Rating: 15

Directed by: Stefano Sollima

Starring: Benicio Del Toro, Josh Brolin, Isabela Moner

Sicario 2: Soldado opens with a suicide bombing.

The camera glides across the front of a Kansas City store, following a group of anonymous men who walk inside, assume positions and detonate.

The camera doesn’t move, unflinching in the horror. And you know you are back in the nihilistic world that was established in the first.

In Sicario, you followed Emily Blunt’s FBI agent into the murky world of the war on drugs. It left you as bewildered as her when she experienced the tactics employed by Josh Brolin’s mysterious spook, Matt Graver and his hitman contact Alejandro (Del Toro).

If that was the audience experiencing a taste of the battlefield, Soldado - which means ‘soldier’ in Spanish - throws the audience into the trenches.

When the US Government realises it is the Mexican cartels who are enabling terrorists to slip through the border and attack, they give Graver free reign to do what is necessary to stop them.

Graver opts to create a war and let Alejandro off the leash.

Their plan is to kidnap a drug lord’s ‘princess’, his daughter Isabel (Moner) and play off the gangs against one another.

It keeps the slow burn of the first film, all fantastic landscapes and military portent. But when the action escalates, it spikes into moments of extreme - and unnervingly realistic - violence.

All this is scored by Hildur Gudnadottir, who has picked up the essence of the late Johann Johannson’s superlative work on the first.

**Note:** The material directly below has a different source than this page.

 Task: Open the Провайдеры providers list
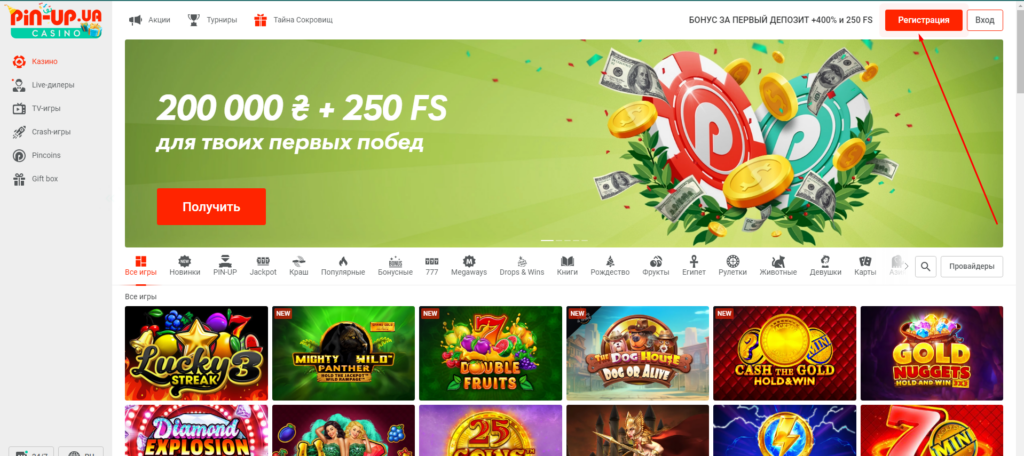[971, 267]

Most of it takes place in the world of the border, with migrants now a more profitable commodity than drugs.

But instead of driving home a message about the timely setting, it becomes a dusty hellscape for writer Taylor Sheridan’s modern western to unfold in.

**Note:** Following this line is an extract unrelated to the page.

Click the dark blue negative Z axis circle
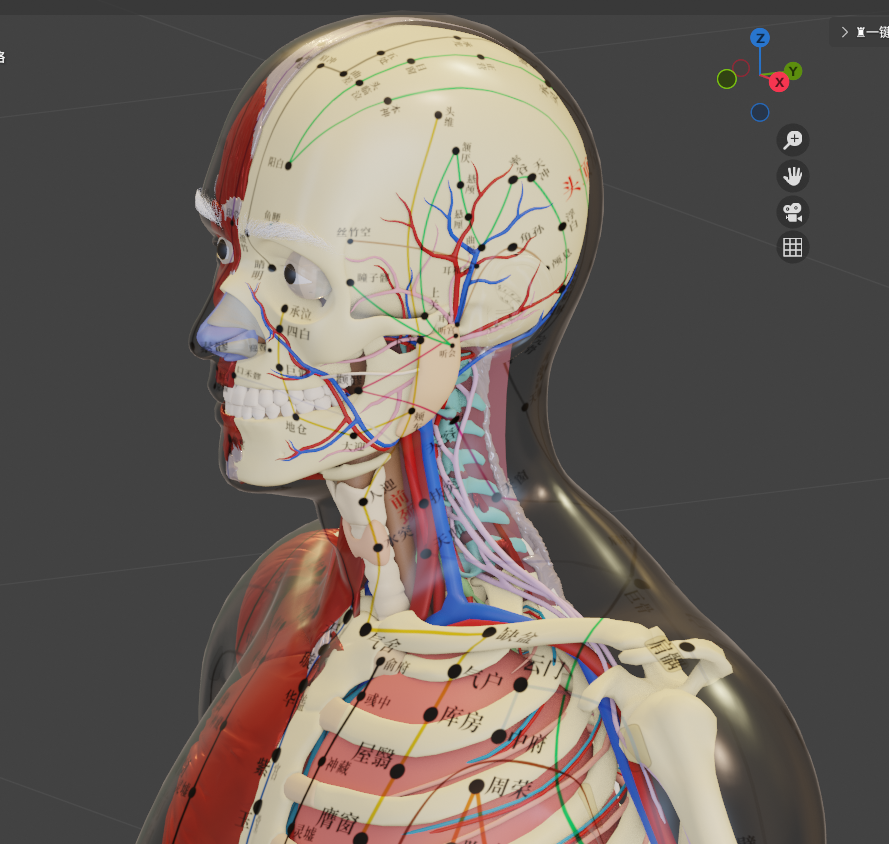Image resolution: width=889 pixels, height=844 pixels. (760, 112)
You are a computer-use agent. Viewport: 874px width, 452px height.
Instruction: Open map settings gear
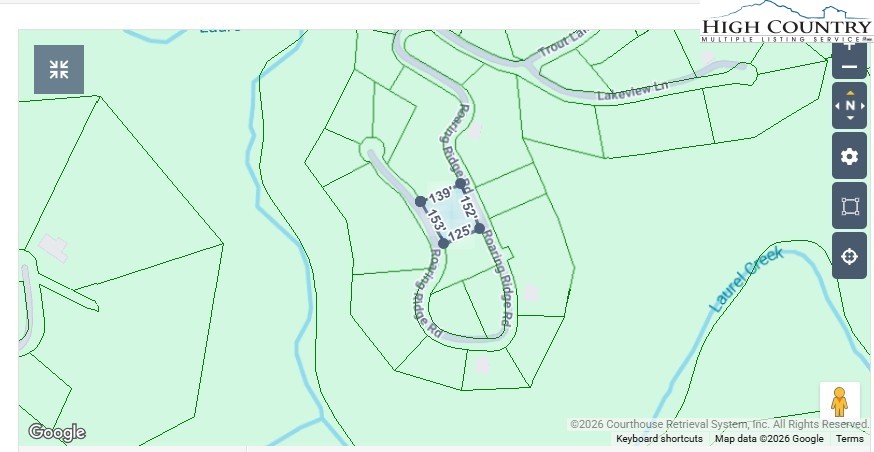tap(849, 156)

There is palpable tension when the action moves into Mexico, demonstrated no better than in a central convoy sequence which sees their group blinded by dust.

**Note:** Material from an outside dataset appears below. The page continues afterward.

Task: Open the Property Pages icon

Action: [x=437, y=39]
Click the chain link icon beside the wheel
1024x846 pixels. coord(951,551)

But dust isn’t the only thing blinding them.

As the action unfolds, it attempts to shatter the mindsets of Alejandro, who has spent years on a vengeful crusade against the cartels, and Graver, who executes his missions with little connection to the human consequences.

Both actors do an admirable job of creating cracks in their hypermasculine characters.

The chisel which helps is Isabela Moner’s kidnapped teen, who holds her own against the two veteran hard men.

For Brolin in particular, Soldado represents another role in a blockbuster summer which has already seen him be both a cyborg and an alien tyrant.

Fittingly, this might be his most human performance, taking Graver on a path back to his own conscience.

Just as the first film tracked a secondary story of a police officer who had been coerced by the cartel, this one follows a teen with dual-nationality who is brought into the cartel’s world via his older cousin.

And just like the first, the paths of this boy and the two leads are set to collide.

The finale might be too neat for some, in a world which is dedicated to showing how messy these secret battles can be.

But Soldado has done a darkly decent job continuing the legacy of the first while developing into a different, more agile beast.